NEW YORK (AP) — Shielded by anonymity and extra security, jurors got their first look Monday at a rare U.S. trial of a former cabinet-level Mexican official charged with taking bribes to aid drug traffickers he was supposed to be neutralizing.
After blowing a kiss to his wife and daughter in the courtroom gallery, Genaro García Luna, who once was Mexico’s top security official, watched with little outward reaction as opening statements began. His case folds in Mexico’s politics, its vast and violent drug trade, uncomfortable connections between the two, and delicate U.S.-Mexico relations about fighting drugs and corruption.
García Luna is accused of accepting millions of dollars to let the notorious Sinaloa cartel operate with impunity as it sent tons of cocaine to the U.S.
“The person who’s supposed to be in charge of fighting the Sinaloa cartel was actually its most valued asset … and with his help, the cartel made millions,” Assistant U.S. Attorney Philip Pilmar told jurors. He called García Luna “a man who betrayed both his country and ours.”
He said that while García Luna portrayed himself to both countries as a drug enforcement hero, he saw to it that the cartel got information on investigations, smooth passage for its cocaine through police checkpoints, and police escorts — and sometimes even badges — for cartel members. Officers hand-delivered drug shipments from airports and acted as mercenaries to kill people whom the cartels wanted gone, Pilmar said.
García Luna’s lead lawyer, César de Castro, told jurors that the government’s case rested on “rumors, speculation and the words of some of the biggest criminals in the world.”

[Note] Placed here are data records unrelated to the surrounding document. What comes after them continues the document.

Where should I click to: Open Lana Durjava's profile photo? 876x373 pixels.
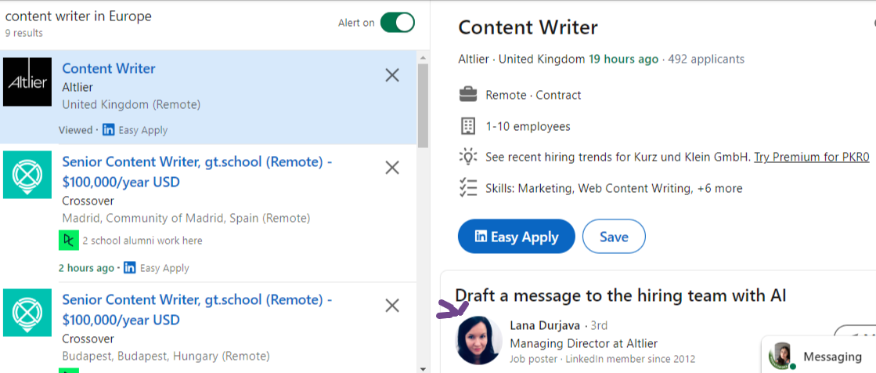(x=479, y=341)
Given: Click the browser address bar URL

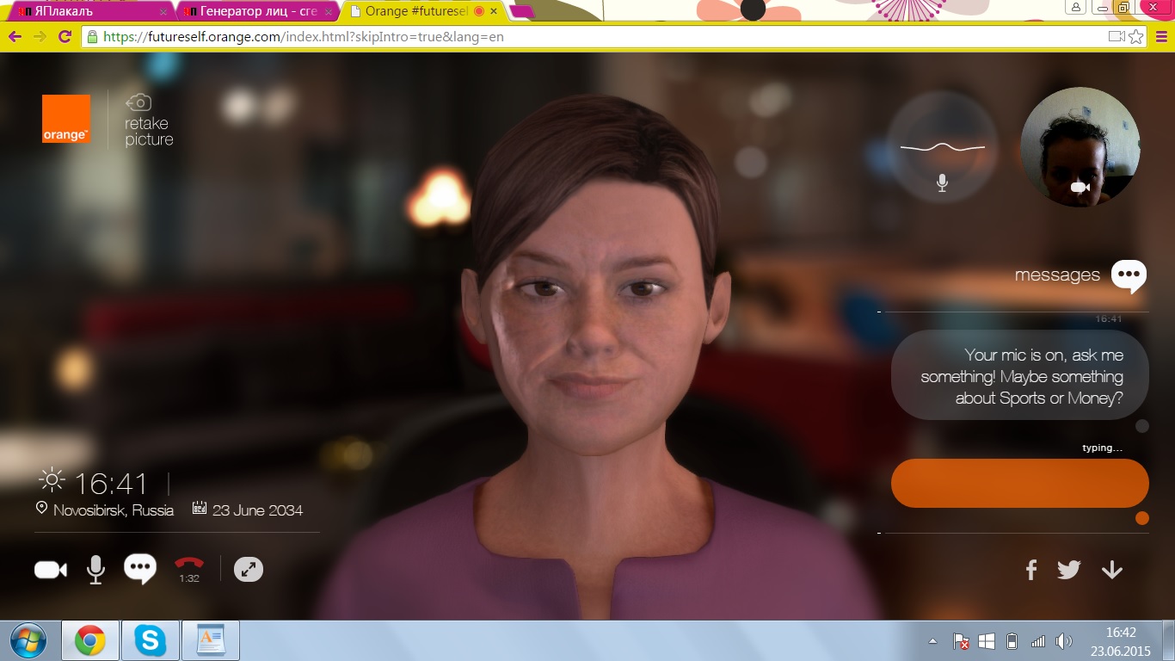Looking at the screenshot, I should 304,37.
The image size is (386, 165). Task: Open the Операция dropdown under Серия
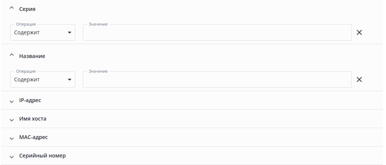point(40,32)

“No money, no photos, no video, no texts, no emails, no recordings, no documents — no credible, believable evidence that Genaro García Luna helped the cartel,” the lawyer said in his opening statement. He described the case as “a very public and angry display” by a U.S. government that is forsaking a onetime drug-fighting partner whose diligent work made him enemies: corrupt police officers, politicians who opposed the anti-drug war, and cartels. Traffickers are taking the stand to lessen their own punishments and exact revenge, the attorney argued.
“Don’t let the cartels play you,” he told jurors in his opening statement.
They soon heard a different story from former police officer-turned-cartel insider Sergio Villarreal Barragan, known as “El Grande.”
He testified about joint Sinaloa-police raids on the rival Gulf cartel’s operations in the city of Monterrey; police officers letting him set up routes to move 800 to 1,200 kilograms (1,764 to 2,646 pounds) of cocaine multiple times a week through the state of Chiapas; and police tipping the cartel to forthcoming searches so the traffickers could clear out beforehand.
Villarreal Barragan recalled that after some Sinaloa cartel drugs were seized in the state of Sonora, he got the contraband released by reminding the regional police commander that the cartel had gotten him placed in his job.
During all these alleged episodes in the early 2000s, García Luna headed the federal police force — and got payoffs from the Sinaloa group, according to Villarreal Barragan. He described García Luna picking up duffel bags full of cash at a Mexico City safe house and collecting $14 million in cardboard boxes at a warehouse full of cocaine that police had seized from the Gulf gang and turned over to its Sinaloa rivals.
Cartel leaders viewed García Luna as “the best investment they had,” said Villarreal Barragan, who pleaded guilty himself to drug trafficking. García Luna’s lawyers haven’t yet had their turn to question him.
García Luna led Mexico’s Federal Investigation Agency from 2001 to 2005, then served as secretary of public security to then-President Felipe Calderon from 2006 to 2012.
García Luna was seen as the point man in Calderon’s bloody war on cartels and as a key ally in a U.S. anti-drug-trafficking initiative that started in former President George W. Bush’s administration and provided Mexico’s police with equipment, technology and training. Photos shown in court depict García Luna with former U.S. President Barack Obama, former Secretary of State Hillary Clinton, former Sen. John McCain and other high-ranking officials.
But García Luna also was dogged by allegations of ties to drug traffickers.
Then, during former Sinaloa kingpin Joaquin “El Chapo” Guzman’s trial in New York, a former cartel member testified in 2018 that he personally delivered at least $6 million in payoffs to García Luna, and that cartel members had agreed to pool up to $50 million to bribe him.
García Luna, who moved to Miami after leaving his government post, was arrested in 2019 in Texas and has since been held without bail in a federal lockup. He has pleaded not guilty to charges of drug trafficking and engaging in a continuing criminal enterprise. The 54-year-old could face decades in prison if convicted.
Current Mexican President Andrés Manuel López Obrador, a leftist, has welcomed the trial, which could spotlight corruption on a conservative predecessor’s watch.
García Luna is being tried in the same Brooklyn federal courthouse where Guzman was convicted of running a sprawling international drug-smuggling operation for decades.
Like Guzman, García Luna is facing jurors whose names are kept secret. They also are escorted to and from the courthouse by deputy U.S. marshals and sequestered from the public while inside.